“Love is patient and kind; love does not envy or boast; it is not arrogant or rude. It does not insist on its own way; it is not irritable or resentful; it does not rejoice at wrongdoing, but rejoices with the truth. Love bears all things, believes all things, hopes all things, endures all things.” (1 Corinthians 13:4-7)

1 Corinthians 13 is read most often at weddings because it is not only so beautiful and poetic, but it also succinctly captures the essence of love. But, to Paul, love is not a mere abstract quality, a physical urge or even an emotional feeling marked by good will, kindness or passion. Love is action. Love is behavior. Anyone can say “I love you.” But true love is expressed in actions that are totally centered on giving to the other person. Love never seeks its own.

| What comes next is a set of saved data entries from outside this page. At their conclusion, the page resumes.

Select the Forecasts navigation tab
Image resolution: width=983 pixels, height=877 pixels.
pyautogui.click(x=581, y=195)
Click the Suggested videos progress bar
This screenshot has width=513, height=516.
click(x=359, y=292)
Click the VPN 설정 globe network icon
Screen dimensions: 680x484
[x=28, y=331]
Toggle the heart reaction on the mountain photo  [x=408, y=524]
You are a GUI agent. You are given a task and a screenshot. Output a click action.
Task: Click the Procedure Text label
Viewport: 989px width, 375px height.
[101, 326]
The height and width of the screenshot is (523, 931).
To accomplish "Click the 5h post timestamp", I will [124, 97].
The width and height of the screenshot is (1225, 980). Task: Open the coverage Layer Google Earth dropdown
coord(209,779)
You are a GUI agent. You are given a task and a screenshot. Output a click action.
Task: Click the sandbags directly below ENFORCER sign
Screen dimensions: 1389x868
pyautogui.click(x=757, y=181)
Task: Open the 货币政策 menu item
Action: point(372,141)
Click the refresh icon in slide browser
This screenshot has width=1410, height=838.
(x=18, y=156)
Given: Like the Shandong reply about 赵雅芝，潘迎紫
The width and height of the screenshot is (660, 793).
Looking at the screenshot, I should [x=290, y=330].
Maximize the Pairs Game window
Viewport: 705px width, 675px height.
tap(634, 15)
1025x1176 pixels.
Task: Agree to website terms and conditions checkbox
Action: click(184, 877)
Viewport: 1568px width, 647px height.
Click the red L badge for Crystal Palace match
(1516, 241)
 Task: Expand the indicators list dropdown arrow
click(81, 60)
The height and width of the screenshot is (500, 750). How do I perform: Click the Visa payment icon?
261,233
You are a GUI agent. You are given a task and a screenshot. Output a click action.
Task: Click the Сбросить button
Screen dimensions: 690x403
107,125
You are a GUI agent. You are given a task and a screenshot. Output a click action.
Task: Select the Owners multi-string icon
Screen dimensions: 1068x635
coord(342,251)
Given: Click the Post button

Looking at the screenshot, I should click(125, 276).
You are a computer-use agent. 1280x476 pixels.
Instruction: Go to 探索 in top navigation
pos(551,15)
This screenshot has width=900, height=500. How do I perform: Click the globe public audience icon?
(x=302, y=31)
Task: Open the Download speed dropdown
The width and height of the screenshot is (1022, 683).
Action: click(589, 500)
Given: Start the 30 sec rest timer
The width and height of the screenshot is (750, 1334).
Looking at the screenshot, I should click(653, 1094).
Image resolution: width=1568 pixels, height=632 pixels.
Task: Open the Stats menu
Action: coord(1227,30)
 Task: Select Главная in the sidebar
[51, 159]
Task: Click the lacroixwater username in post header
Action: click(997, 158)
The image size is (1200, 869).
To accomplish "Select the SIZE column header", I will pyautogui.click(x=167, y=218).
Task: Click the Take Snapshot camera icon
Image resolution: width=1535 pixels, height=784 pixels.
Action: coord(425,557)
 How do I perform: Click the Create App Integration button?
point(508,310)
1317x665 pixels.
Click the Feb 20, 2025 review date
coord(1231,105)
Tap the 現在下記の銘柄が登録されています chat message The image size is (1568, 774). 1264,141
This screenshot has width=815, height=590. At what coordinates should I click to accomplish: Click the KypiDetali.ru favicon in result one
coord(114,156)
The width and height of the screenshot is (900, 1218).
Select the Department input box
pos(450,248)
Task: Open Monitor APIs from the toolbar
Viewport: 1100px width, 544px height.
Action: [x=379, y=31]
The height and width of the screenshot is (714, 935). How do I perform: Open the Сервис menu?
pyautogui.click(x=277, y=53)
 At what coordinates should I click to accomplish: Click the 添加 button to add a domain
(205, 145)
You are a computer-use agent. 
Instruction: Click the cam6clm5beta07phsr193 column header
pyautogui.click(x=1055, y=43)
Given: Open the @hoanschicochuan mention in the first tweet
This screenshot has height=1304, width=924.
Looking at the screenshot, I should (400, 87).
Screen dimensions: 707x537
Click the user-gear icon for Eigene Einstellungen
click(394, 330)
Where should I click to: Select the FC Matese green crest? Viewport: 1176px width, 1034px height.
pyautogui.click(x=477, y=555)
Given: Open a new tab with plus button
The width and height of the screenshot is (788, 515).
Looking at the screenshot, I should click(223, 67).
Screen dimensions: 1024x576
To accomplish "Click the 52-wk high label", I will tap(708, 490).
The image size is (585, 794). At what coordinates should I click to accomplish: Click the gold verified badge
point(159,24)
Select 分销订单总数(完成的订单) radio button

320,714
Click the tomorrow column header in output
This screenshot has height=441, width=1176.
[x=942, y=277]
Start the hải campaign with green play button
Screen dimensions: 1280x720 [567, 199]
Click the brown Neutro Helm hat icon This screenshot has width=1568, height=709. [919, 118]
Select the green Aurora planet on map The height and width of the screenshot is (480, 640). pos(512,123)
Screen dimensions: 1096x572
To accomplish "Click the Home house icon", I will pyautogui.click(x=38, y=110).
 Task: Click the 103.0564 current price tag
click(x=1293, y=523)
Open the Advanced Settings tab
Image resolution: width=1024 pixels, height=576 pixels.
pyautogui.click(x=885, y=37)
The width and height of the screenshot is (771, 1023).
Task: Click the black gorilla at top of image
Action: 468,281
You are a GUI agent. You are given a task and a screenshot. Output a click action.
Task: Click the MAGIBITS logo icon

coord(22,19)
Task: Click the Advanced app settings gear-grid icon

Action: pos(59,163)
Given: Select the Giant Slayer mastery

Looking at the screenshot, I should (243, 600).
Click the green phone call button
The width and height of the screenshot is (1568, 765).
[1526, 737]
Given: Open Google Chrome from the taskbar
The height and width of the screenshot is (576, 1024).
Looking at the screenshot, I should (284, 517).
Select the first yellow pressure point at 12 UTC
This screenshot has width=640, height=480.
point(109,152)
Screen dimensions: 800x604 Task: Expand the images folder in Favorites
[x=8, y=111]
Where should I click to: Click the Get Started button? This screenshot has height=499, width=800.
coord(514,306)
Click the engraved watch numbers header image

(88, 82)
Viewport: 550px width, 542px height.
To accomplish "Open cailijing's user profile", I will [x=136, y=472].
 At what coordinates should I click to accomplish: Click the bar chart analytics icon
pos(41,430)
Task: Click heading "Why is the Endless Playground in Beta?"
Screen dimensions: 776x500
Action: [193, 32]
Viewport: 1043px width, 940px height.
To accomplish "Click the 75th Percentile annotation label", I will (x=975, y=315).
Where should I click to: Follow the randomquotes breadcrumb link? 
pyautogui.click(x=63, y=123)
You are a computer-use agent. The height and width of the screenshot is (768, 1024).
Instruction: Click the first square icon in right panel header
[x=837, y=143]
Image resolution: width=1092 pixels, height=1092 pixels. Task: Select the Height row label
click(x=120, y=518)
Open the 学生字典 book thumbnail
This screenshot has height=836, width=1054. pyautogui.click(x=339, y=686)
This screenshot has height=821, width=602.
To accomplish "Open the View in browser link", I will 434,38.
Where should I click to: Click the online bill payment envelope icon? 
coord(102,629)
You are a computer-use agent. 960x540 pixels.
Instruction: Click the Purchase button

This idea is contrary to the popular notion that equates love with lust or emotional feelings. Paul tells us that the highest good is love, not achieving personal growth, wealth or fame is the highest good. The one who loves is not interested in self-gain, self-justification, or self-promotion. The one who loves seeks to build up and edify others with tangible actions. The one who loves does not seek thanks or appreciation. This is because love is so much more important than any other quality, attribute or gift: it is eternal. It is the quintessential attribute of God, the reason why He came to earth as a man to die for our sins, the reason why He does all He does. He is focused on doing for us, so we may be focused on loving Him by loving others.

Now seriously, how loving are we really? At best our motives are mixed. This is why we need the Lord living in us, why we need a savior! Thinking of love’s perfection and our own imperfection will help us remain humble and confess we need His help. Love is the highest gift, the one gift we should all be manifesting and using every day of our lives.